CAPÍTULO IV - DO PROCESSO DISCIPLINAR ESTUDANTIL
Do processo disciplinar estudantil: Capítulo IV - Do Processo Disciplinar Estudantil
Art. 32º O Processo Disciplinar Estudantil é o instrumento destinado a apurar responsabilidade de discente por infração ético‑disciplinar e deverá assegurar o contraditório e a ampla defesa.

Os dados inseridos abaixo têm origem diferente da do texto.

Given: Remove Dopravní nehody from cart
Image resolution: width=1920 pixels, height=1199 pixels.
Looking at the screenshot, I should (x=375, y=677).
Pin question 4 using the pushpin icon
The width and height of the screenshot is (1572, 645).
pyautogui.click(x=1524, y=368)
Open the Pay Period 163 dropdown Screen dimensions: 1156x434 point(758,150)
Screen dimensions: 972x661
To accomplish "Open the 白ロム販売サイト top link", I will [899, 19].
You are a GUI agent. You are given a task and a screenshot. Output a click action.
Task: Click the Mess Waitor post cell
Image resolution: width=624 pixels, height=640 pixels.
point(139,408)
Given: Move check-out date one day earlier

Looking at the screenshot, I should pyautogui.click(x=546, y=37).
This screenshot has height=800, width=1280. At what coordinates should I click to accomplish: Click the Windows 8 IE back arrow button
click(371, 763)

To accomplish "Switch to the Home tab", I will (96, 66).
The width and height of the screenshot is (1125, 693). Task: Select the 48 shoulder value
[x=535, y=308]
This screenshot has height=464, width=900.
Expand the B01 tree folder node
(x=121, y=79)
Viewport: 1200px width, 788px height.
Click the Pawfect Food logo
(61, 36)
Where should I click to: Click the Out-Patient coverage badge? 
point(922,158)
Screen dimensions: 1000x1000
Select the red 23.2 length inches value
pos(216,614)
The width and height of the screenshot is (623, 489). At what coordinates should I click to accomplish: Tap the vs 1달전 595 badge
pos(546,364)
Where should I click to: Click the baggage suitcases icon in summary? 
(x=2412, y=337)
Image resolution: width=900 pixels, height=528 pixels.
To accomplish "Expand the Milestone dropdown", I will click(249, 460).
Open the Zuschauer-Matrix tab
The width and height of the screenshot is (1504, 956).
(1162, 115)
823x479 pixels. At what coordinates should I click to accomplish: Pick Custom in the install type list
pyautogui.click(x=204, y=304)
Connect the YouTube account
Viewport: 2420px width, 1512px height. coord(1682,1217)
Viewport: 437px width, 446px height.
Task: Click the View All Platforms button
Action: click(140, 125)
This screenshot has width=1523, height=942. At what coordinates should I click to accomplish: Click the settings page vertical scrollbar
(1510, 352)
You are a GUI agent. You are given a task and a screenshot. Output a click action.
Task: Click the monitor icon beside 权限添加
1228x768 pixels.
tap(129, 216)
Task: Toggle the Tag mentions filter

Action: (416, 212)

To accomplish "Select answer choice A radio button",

Art. 33º O processo será conduzido por Comissão de Processo Disciplinar Estudantil, composta por, no mínimo, três membros, sendo pelo menos um representante do corpo discente e dois servidores da carreira docente ou técnico‑administrativa.
§ 1º A portaria de instauração indicará os membros da comissão e o seu presidente, fazendo referência ao número do processo, sem descrição pública dos fatos.
§ 2º Aplicam‑se aos membros da comissão as hipóteses de impedimento e suspeição previstas na legislação e em regulamento, assegurada a possibilidade de arguição pelo acusado.
Art. 34º A pessoa acusada será notificada da instauração do processo, por meio preferencialmente eletrônico, com ciência inequívoca, e terá acesso aos autos, podendo constituir procurador.
§ 1º Sendo o discente menor de idade ou havendo informação sobre incapacidade de compreensão ou de autodeterminação, seu responsável legal será igualmente cientificado.
§ 2º É facultado ao acusado acompanhar todos os atos de instrução, pessoalmente ou por representante devidamente constituído.
Art. 35º A instrução compreenderá a colheita de provas documentais, testemunhais, periciais e o interrogatório do acusado, observada a ordem e os prazos definidos em regulamento.
§ 1º A comissão poderá indeferir, de forma fundamentada, provas manifestamente impertinentes, protelatórias ou desnecessárias.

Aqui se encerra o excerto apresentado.